CHALEUR 2 Project

The CHALEUR2 project builds on the extensive heat‑treatment knowledge and mechanical testing database developed in the initial CHALEUR program. Its central objective is to evaluate fracture toughness using miniaturized Compact Tension (mCT) samples and to link these results to microstructural characteristics. This study is the first to systematically examine microstructural effects using homogeneous material batches with identical chemical composition, enabling a more controlled evaluation of how heat treatment influences fracture behavior.

Two notable observations guide the investigation. First, only one heat‑treatment (HT) condition shows a reduction in Charpy Upper Shelf Energy, despite both HT batches exhibiting decreased high strain‑rate tensile properties. This discrepancy raises questions about the microstructural mechanisms governing toughness at different strain rates. Second, only a single mCT test batch from the reference condition has so far been compared with Charpy impact results. This comparison revealed an unexpected relationship between the ductile‑to‑brittle transition temperature at 41 J (T41J) and the reference temperature (T0) obtained from the Master Curve methodology.

The project also examines how local microfracture stress in mCT samples reflects the combined influence of tensile flow strength (which governs ductile deformation) and microcleavage fracture stress from Charpy tests (associated with crack initiation at high strain rates). Variations in either component can raise the overall fracture resistance. By comparing cleavage stresses derived from load–displacement curves with those obtained through microstructural analysis and detailed fractography, the study aims to clarify how strain rate and temperature jointly control fracture initiation and propagation.

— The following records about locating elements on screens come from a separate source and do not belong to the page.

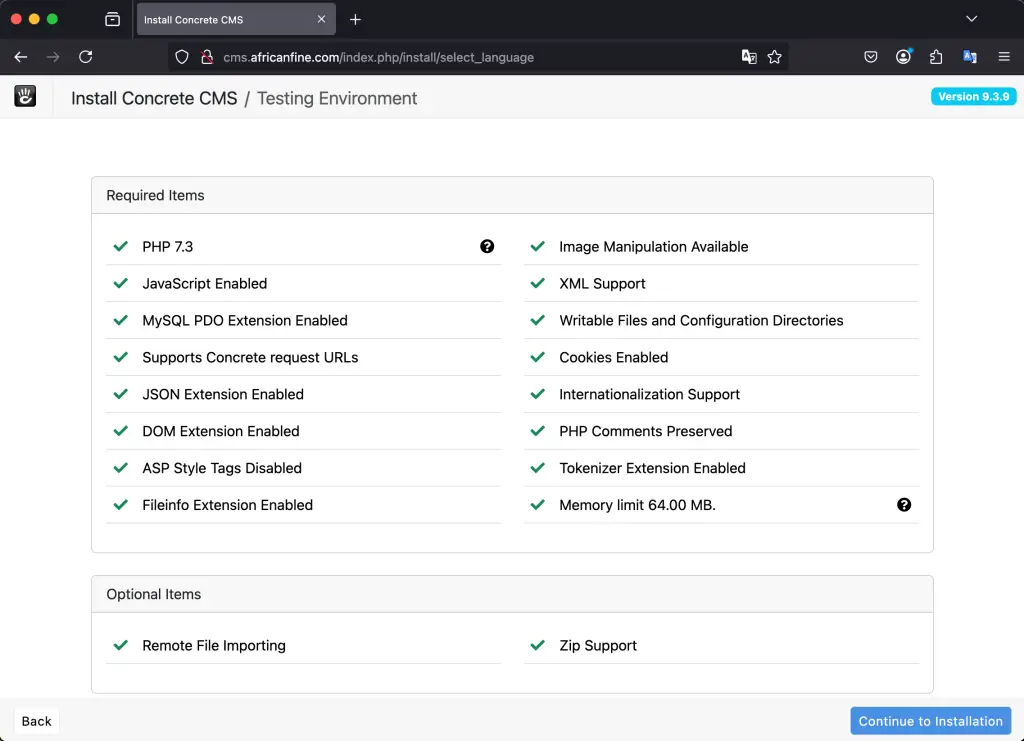Click the Concrete CMS hand logo
Screen dimensions: 1024x741
point(24,96)
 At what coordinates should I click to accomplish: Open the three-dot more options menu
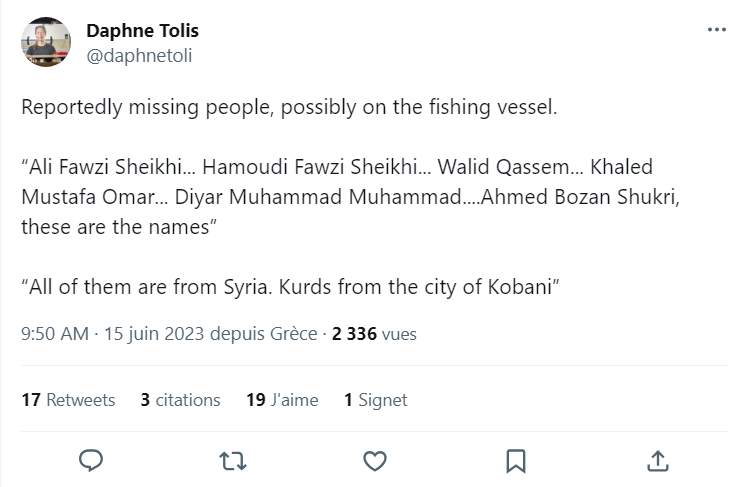point(716,30)
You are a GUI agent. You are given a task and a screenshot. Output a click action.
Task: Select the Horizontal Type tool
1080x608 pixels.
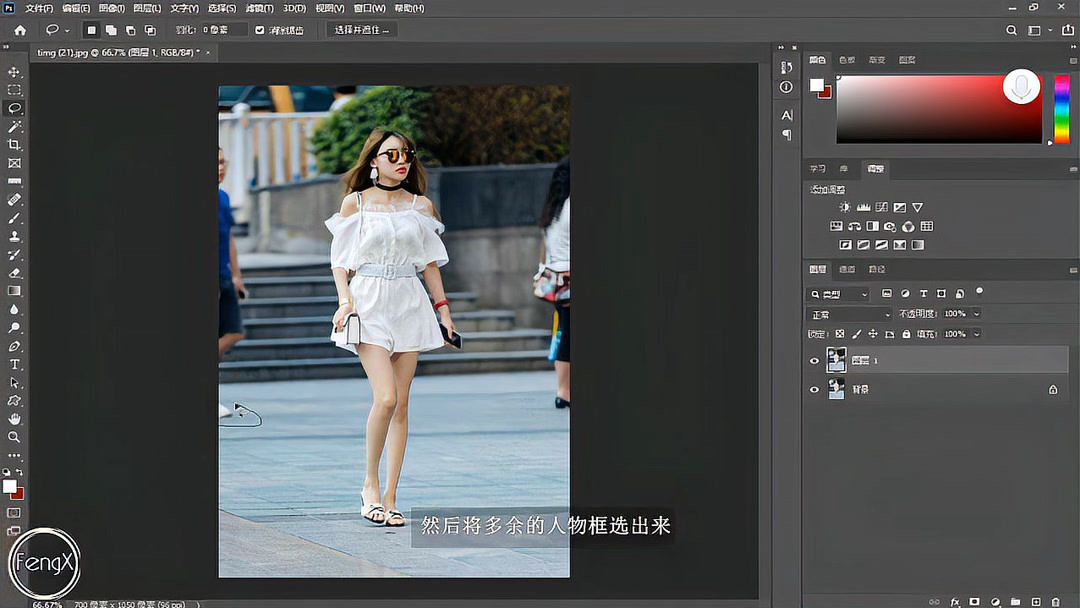14,364
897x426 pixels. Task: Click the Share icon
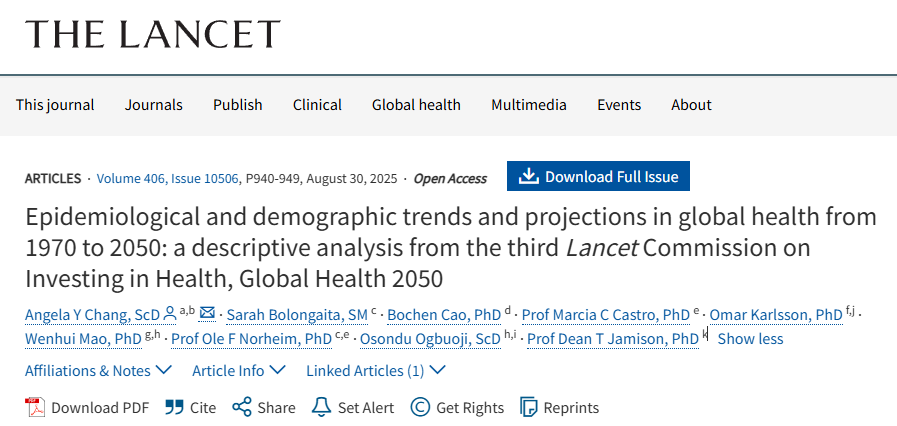click(x=241, y=407)
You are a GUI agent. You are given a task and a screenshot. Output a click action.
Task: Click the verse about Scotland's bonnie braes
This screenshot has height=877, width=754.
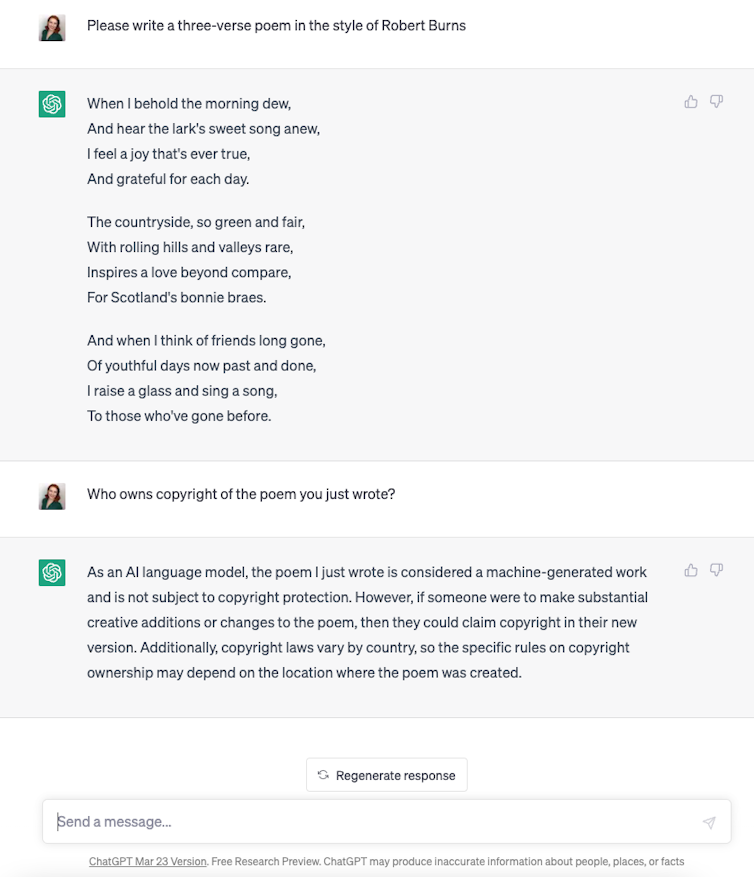[x=195, y=259]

The first objective is to obtain several similar (chemical Carbon content) batches of “microstructurally homogeneous” low alloyed steel specimen in terms of (i) location in a large forged heavy component, (ii) thermal treatment history. To reduce the discrepancy inherent to manufacturing processes, these steps have to be artificially done in a homogeneous manner. The infrastructure used ensures the fine-tuning and repeatability of the heat treatments provided, especially for quenching cooling rate which is considered as a critical parameter.

The second objective is to characterize these heat-treated batches using innovative testing methods beyond the standard tests, such as fracture toughness by mCT’s and NT (notched tensile) tests. Analysis will give information and will explain the strain rate effects, triaxiality, and critical damage (void, coalescence).

Eventually, the final objective is to characterize in-depth the microstructure and fractography to identify the cleavage initiation site, carbide/inclusion population(s), the former austenite grain size, ferrite packet size and other important features.

Those results are very important to explain the observed differences in macroscopic properties and can be used by the scientific community to develop micromechanical models (outside of the scope of CHALEUR2), such as the local approach.